To be fully aware of any object is to have it in the focus of attention. Consciousness is proportional to attention and the level of one corresponds to the level of the other, so that the primordial phases of consciousness are those at which attention is most diffuse. Attention introduces into the psychical field a series of gradations of definition and acuteness, of which, if attention is highly concentrated, there may be only two easily distinguishable levels; but more usually there are three or four. For example, a man looking at a scene through a window on a wintry morning will be sharply aware of some object which has caught his attention, say, a car skidding on the ice of a sloping road. The scream of the tyres will be prominent in the field of his awareness and the visual details of the car, its spinning rear wheels, its colour and shape and its abortive movements.
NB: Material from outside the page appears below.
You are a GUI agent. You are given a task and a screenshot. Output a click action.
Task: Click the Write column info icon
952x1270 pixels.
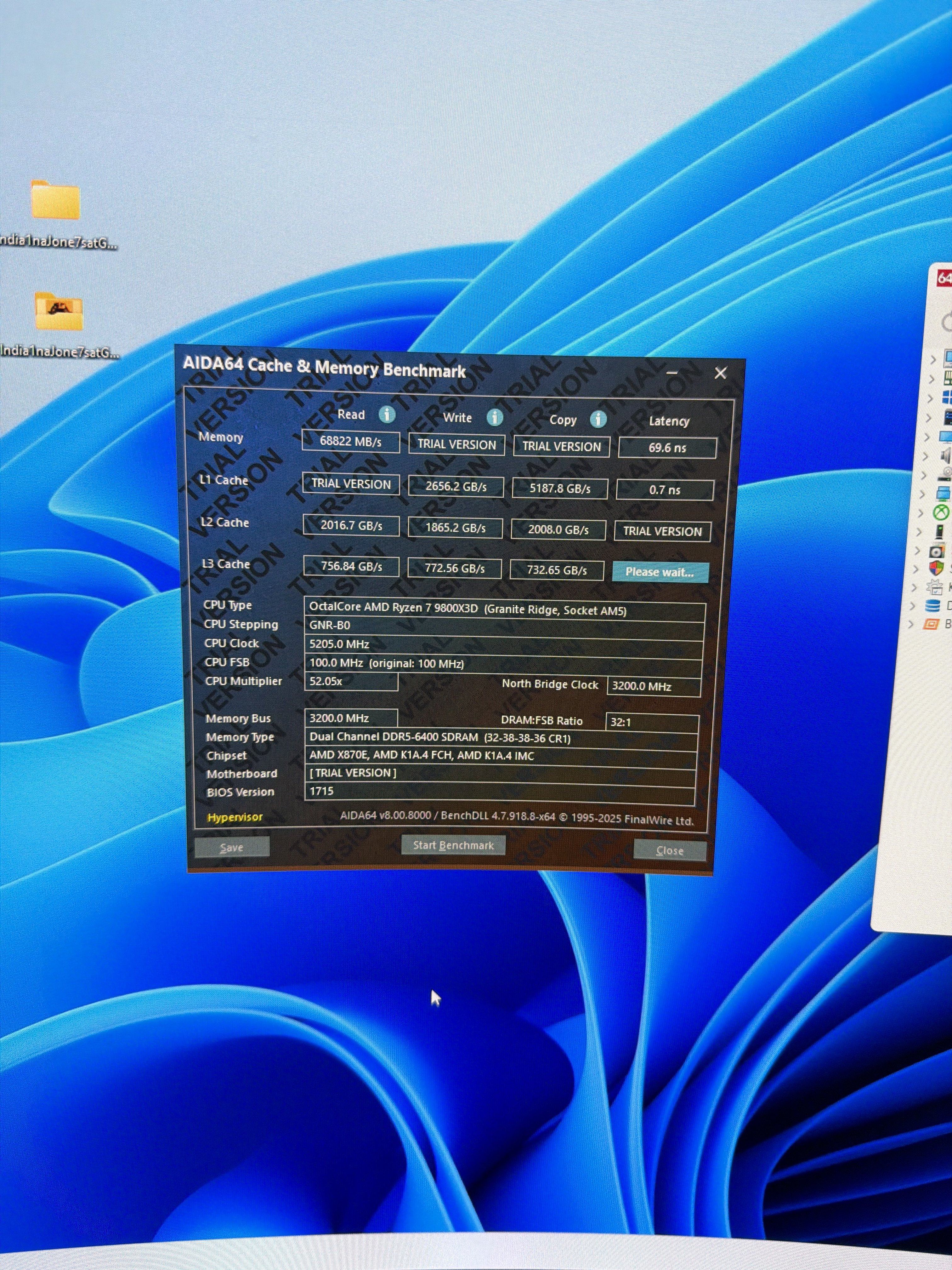point(495,417)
He will be aware also, though somewhat less intensely, of the general background, of houses and trees, of pedestrians passing to and fro, of snow-covered landscape, the voices of children calling, other cars hooting and possibly the twittering of sparrows. But these sights and sounds will be less vivid and not so sharply discriminated. At a still lower level will come the appearance of the window frame and the objects in the room around him, odours of the household (a meal cooking, or the like), the ticking sound of expanding or contracting metal in the domestic heating system, and so forth. Still more vague will be his awareness of the pressure on his body of the chair he is sitting upon, the tactual sensations at separate points from his clothes, faint somatic sensations and the general feeling of tonus in his limbs. Any of the contents of any of these levels may be brought into the focus, the whole organization of the field being thereby radically changed; and intensity of sensation, though for the most part it does, by no means always corresponds to focus of attention.